President Joe Biden last week said he would dispatch White House senior advisor Gene Sperling and acting Labor Secretary Julie Su to support discussions between the businesses and the United Auto Employees union.
However the White House and the UAW mutually agreed it could be higher to talk virtually via Zoom, the official said Tuesday.
Sperling and Su could still go to Detroit next week but there are not any firm plans for them to achieve this, the official added. “We’ll proceed to evaluate travel timing based on the energetic state of negotiations,” the White House official said.
Biden largely sided with the striking autoworkers in an address Friday. The president called on Ford, General Motors and Stellantis to share record profits with their employees.
Despite that, Biden has received a comparatively cold reception from the UAW.
The union’s president, Shawn Fain, told MSNBC on Monday that he doesn’t see a significant role for the White House in resolving the dispute.
“This battle just isn’t concerning the president,” Fain said. “It isn’t concerning the former president or some other person prior to that. This battle is concerning the employees standing up for economic and social justice and getting their justifiable share because they’re fed up with going backwards.”
Nearly 13,000 UAW members are on strike at three key plants in Michigan, Missouri and Ohio. It’s the primary time the union has targeted all three automakers at the identical time.

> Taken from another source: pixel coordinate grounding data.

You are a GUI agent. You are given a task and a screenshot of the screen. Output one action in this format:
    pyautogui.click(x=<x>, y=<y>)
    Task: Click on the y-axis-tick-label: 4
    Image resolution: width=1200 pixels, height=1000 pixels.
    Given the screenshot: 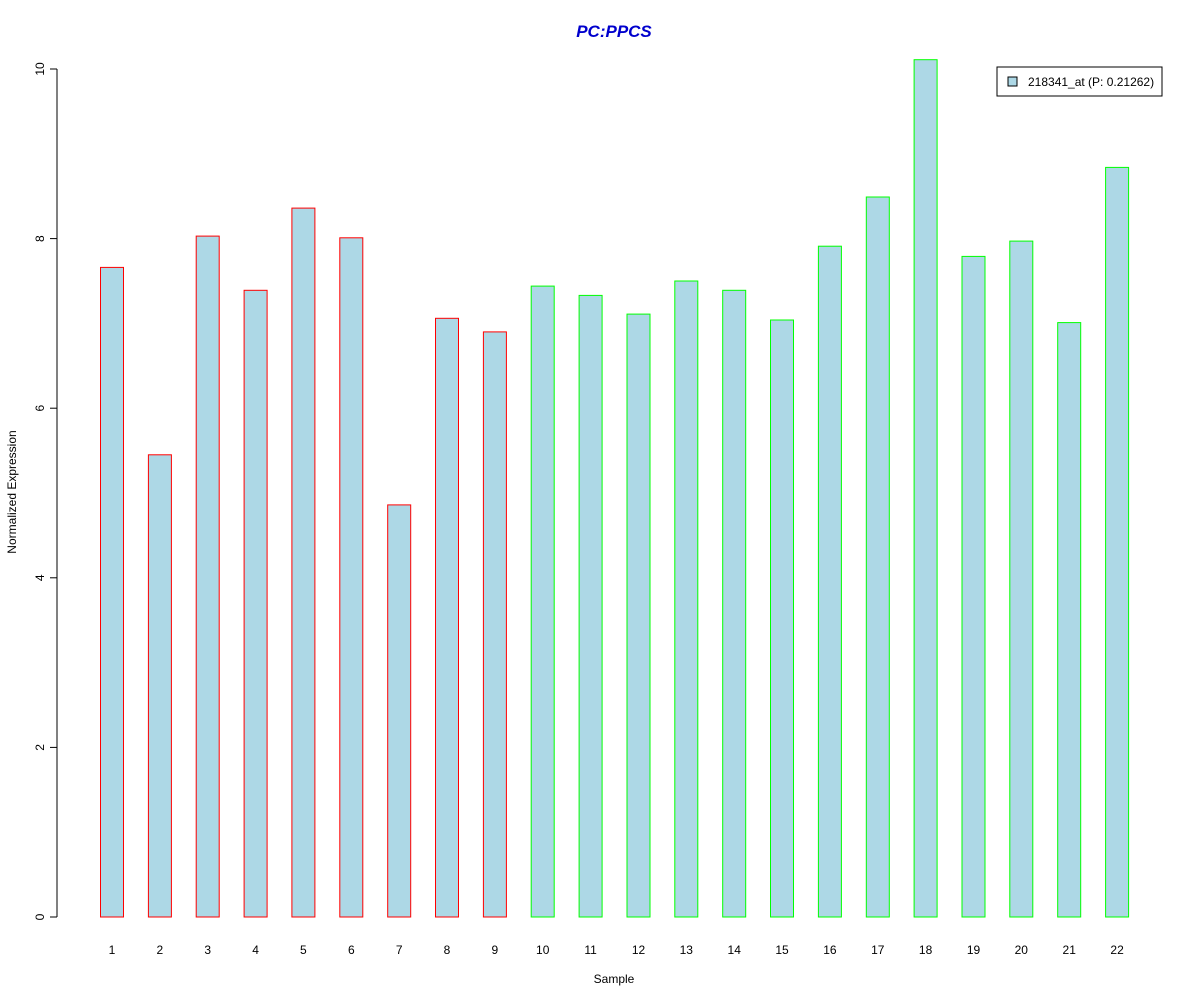 What is the action you would take?
    pyautogui.click(x=40, y=578)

Fain said late Monday that the UAW would launch additional strikes at more Ford, GM and Stellantis plants if “serious progress” just isn’t made in negotiations by midday Friday.

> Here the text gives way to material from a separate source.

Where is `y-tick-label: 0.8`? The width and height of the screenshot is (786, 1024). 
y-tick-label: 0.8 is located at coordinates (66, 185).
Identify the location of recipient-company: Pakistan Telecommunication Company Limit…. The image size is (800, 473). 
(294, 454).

“Autoworkers have waited long enough to make things right on the Big Three. We’re not waiting around, and we’re not messing around. So, noon on Friday, Sept. 22, is a latest deadline,” Fain said in a video released by the union.
Biden, who often touts his middle-class upbringing, has sought to closely associate himself with the labor movement. However the strikes could test the president’s commitment to organized labor if the work stoppages expand and threaten broader economic disruption as he seeks a second term in office.
Former President Donald Trump had called on the UAW to endorse his 2024 bid to retake the presidency, while at the identical time attacking the union’s leadership.